After the test completes, you'll see several important panels that help you understand what's happening during the asynchronous process:
Main Records / Request / Response Tabs
The main Records / Request / Response tabs in the testing panel show the final download phase of your asynchronous stream:
-
Records Tab: Shows the records that were created from the final download response.
-
Request Tab: Shows the HTTP request sent to download the final data, including the download URL, headers, and any request parameters.
-
Response Tab: Shows the actual data returned from the API, which is used to produce the records you're trying to sync.
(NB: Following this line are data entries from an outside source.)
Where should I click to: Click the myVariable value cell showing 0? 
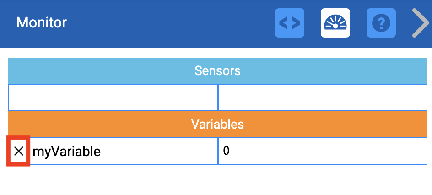pos(323,151)
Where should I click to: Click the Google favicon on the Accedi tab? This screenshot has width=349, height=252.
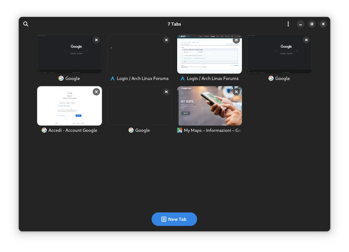pyautogui.click(x=44, y=130)
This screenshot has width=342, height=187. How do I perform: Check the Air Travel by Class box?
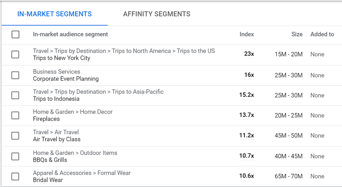click(15, 135)
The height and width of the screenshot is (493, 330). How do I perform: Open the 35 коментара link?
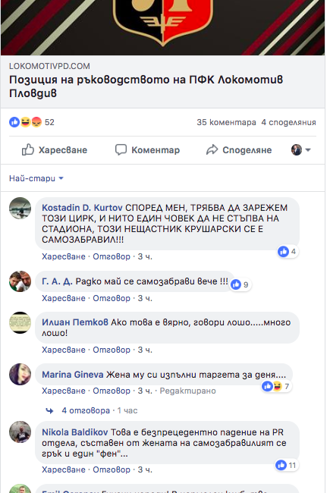pos(226,122)
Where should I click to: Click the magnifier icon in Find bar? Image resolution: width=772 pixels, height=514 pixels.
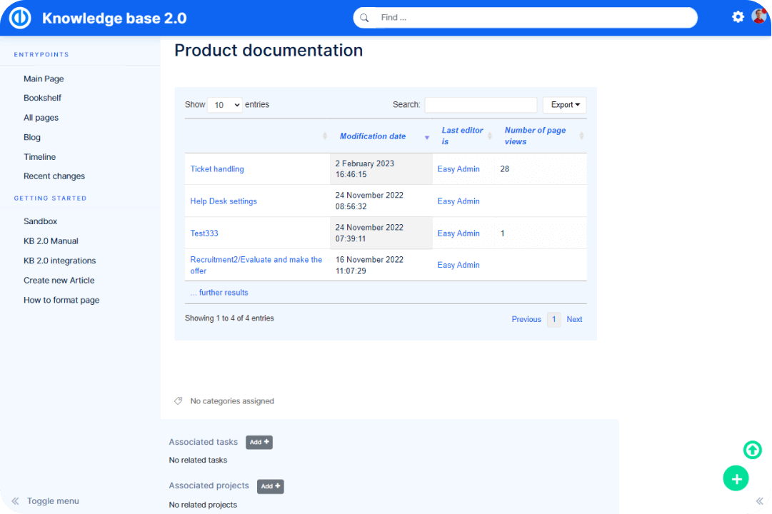point(365,18)
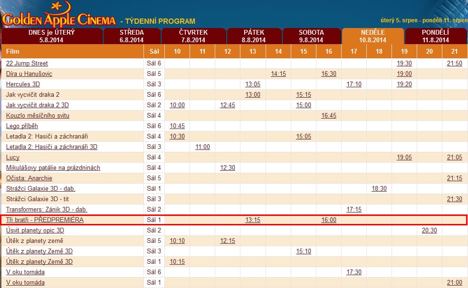Open Transformers: Zánik 3D - dab. link
Image resolution: width=468 pixels, height=288 pixels.
[x=47, y=210]
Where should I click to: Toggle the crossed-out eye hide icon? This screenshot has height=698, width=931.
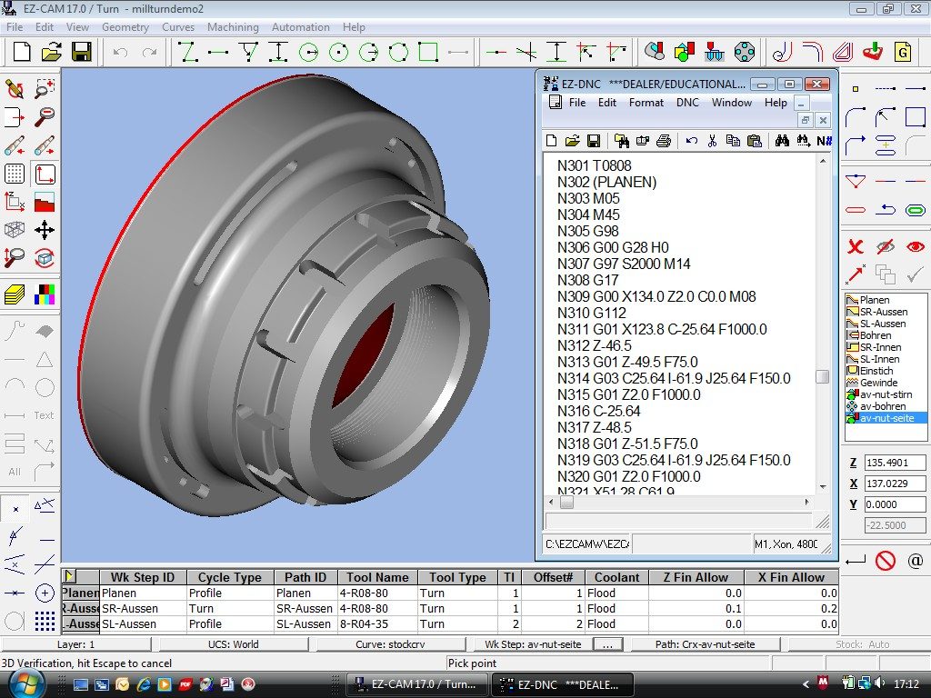[x=885, y=246]
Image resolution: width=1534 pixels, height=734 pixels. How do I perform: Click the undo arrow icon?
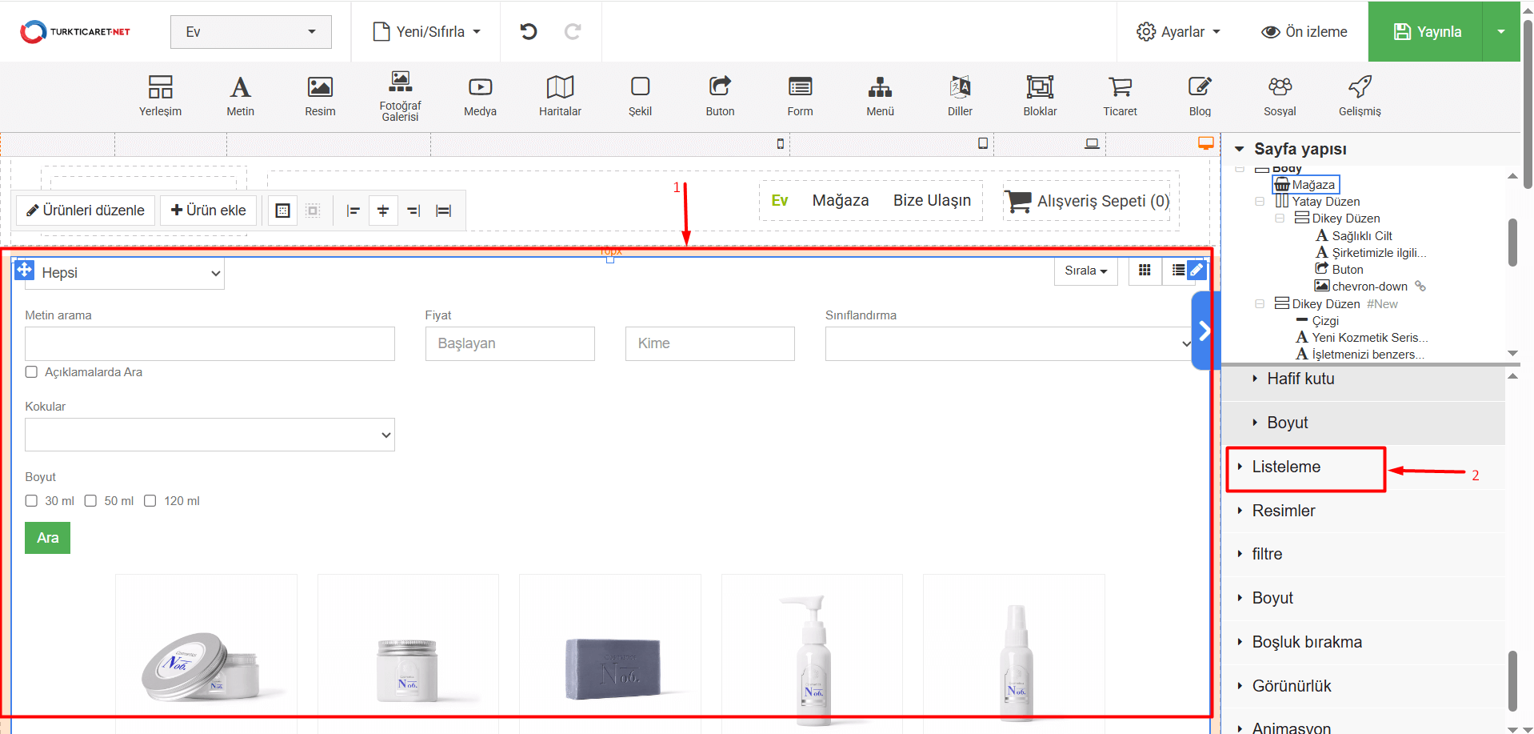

For the SendGrid example, the main Request tab would show a GET request to the URL extracted from the polling response, and the Response tab would show the CSV data containing the contacts.
Other Requests Panel
The Other Requests panel can be helpful for debugging asynchronous streams. This panel shows the intermediate requests and responses that occurred during the asynchronous process:
-
Creation Requests: Shows the request sent to create the job and the API's response, including any job ID or token returned.
-
Polling Requests: Shows each polling request sent to check the job status and the API's response, including the status values returned.
To view the details of the creation and polling stages:
- After running a test, look for the "Other Requests" panel at the bottom of the screen
- Select a request from the dropdown menu (they are typically labeled like "Async Job -- Create" or "Async Job -- Polling")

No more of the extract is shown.